:: Text shown
**Summary**

In this article you will learn about **SVM** or **Support Vector Machine**, which is one of the most popular AI algorithms (it’s one of the top 10 AI algorithms) and about the **Kernel Trick**, which deals with **non-linearity** and **higher dimensions**. We will touch topics like **hyperplanes, Lagrange Multipliers**, we will have **visual examples **and **code examples**** **(similar to the code example used in the KNN chapter) to better understand this very important algorithm.

**SVM Explained**

The **Support Vector Machine** is a **supervised learning algorithm** mostly used for **classification** but it can be used also for **regression**. The main idea is that based on the labeled data (training data) the algorithm tries to find the **optimal hyperplane** which can be used to classify new data points. In two dimensions the hyperplane is a simple line.

**Usually** a learning algorithm tries to learn the **most common characteristics (what differentiates one class from another) **of a class and the classification is based on those representative characteristics learnt (so classification is based on differences between classes). The **SVM** works in the other way around. It **finds** the **most similar examples** between classes. Those will be the **support vectors**.

As an example, lets consider two classes, apples and lemons.

Other algorithms will learn the most evident, most representative characteristics of apples and lemons, like apples are green and rounded while lemons are yellow and have elliptic form.

In contrast, SVM will search for apples that are very similar to lemons, for example apples which are yellow and have elliptic form. This will be a support vector. The other support vector will be a lemon similar to an apple (green and rounded). So **other algorithms** learns the **differences** while **SVM** learns **similarities**.

If we visualize the example above in 2D, we will have something like this:

As we go from left to right, all the examples will be classified as apples until we reach the yellow apple. From this point, the confidence that a new example is an apple drops while the lemon class confidence increases. When the lemon class confidence becomes greater than the apple class confidence, the new examples will be classified as lemons (somewhere between the yellow apple and the green lemon).

Based on these support vectors, the algorithm tries to find **the best hyperplane that separates the classes**. In 2D the hyperplane is a line, so it would look like this:

Ok, but **why did I draw the blue boundary like in the picture** **above?** I could also draw boundaries like this:

As you can see, we have **an infinite number of possibilities to draw the decision boundary**. So how can we find the optimal one?

**Finding the Optimal Hyperplane**

Intuitively the **best line** is the line that is **far away from both apple and lemon examples** (has the largest margin). To have optimal solution, we have to **maximize the margin in both ways** (if we have multiple classes, then we have to maximize it considering each of the classes).

So if we compare the picture above with the picture below, we can easily observe, that the first is the optimal hyperplane (line) and the second is a sub-optimal solution, because the margin is far shorter.

Because we want to maximize the margins taking in consideration **all the classes**, instead of using one margin for each class, **we use a “global” margin**, **which takes in consideration all the classes**. This margin would look like the purple line in the following picture:

This margin is **orthogonal** to the boundary and **equidistant** to the support vectors.
::::
:: Records to process
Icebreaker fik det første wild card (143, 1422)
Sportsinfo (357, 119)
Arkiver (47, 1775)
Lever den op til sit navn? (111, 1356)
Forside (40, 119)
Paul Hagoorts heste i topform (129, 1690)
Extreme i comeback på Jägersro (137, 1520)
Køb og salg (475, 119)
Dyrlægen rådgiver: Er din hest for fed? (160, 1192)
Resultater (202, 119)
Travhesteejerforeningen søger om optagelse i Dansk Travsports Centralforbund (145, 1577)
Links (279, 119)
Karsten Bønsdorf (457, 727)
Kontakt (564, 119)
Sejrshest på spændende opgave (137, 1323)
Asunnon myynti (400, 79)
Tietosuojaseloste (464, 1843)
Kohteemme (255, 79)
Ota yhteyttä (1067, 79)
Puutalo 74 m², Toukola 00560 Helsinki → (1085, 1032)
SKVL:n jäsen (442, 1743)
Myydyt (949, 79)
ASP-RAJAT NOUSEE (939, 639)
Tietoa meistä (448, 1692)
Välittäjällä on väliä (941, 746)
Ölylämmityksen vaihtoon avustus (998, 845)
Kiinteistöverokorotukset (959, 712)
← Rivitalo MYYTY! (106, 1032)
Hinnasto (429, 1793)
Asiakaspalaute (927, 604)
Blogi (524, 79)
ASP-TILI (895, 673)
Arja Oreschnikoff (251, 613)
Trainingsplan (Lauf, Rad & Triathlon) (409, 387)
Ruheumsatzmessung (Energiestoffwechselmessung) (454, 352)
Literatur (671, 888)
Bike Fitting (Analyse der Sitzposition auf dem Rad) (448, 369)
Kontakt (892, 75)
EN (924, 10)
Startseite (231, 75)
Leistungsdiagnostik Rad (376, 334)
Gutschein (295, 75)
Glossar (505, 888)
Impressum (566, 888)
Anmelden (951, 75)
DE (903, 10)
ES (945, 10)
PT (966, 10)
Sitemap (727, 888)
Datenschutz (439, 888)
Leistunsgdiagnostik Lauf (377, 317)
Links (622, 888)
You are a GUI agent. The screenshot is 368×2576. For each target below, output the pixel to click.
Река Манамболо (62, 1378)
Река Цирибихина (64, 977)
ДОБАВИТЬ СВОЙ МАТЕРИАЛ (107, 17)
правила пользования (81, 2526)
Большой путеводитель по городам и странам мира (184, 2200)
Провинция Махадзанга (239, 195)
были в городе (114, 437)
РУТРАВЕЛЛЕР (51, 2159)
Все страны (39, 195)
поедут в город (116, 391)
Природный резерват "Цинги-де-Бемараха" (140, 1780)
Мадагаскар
::::
:: Work to complete ::
[1] In the SVM article, what form does the hyperplane take in two dimensions?
[2] Reproduce the entries word for word, starting at the entry that contains "ES (945, 10)" and ending with the final entry, both included.
The article and the entries are unrelated to each other.

:: Full answers ::
[1] A simple line.

[2]
ES (945, 10)
PT (966, 10)
Sitemap (727, 888)
Datenschutz (439, 888)
Leistunsgdiagnostik Lauf (377, 317)
Links (622, 888)
You are a GUI agent. The screenshot is 368×2576. For each target below, output the pixel to click.
Река Манамболо (62, 1378)
Река Цирибихина (64, 977)
ДОБАВИТЬ СВОЙ МАТЕРИАЛ (107, 17)
правила пользования (81, 2526)
Большой путеводитель по городам и странам мира (184, 2200)
Провинция Махадзанга (239, 195)
были в городе (114, 437)
РУТРАВЕЛЛЕР (51, 2159)
Все страны (39, 195)
поедут в город (116, 391)
Природный резерват "Цинги-де-Бемараха" (140, 1780)
Мадагаскар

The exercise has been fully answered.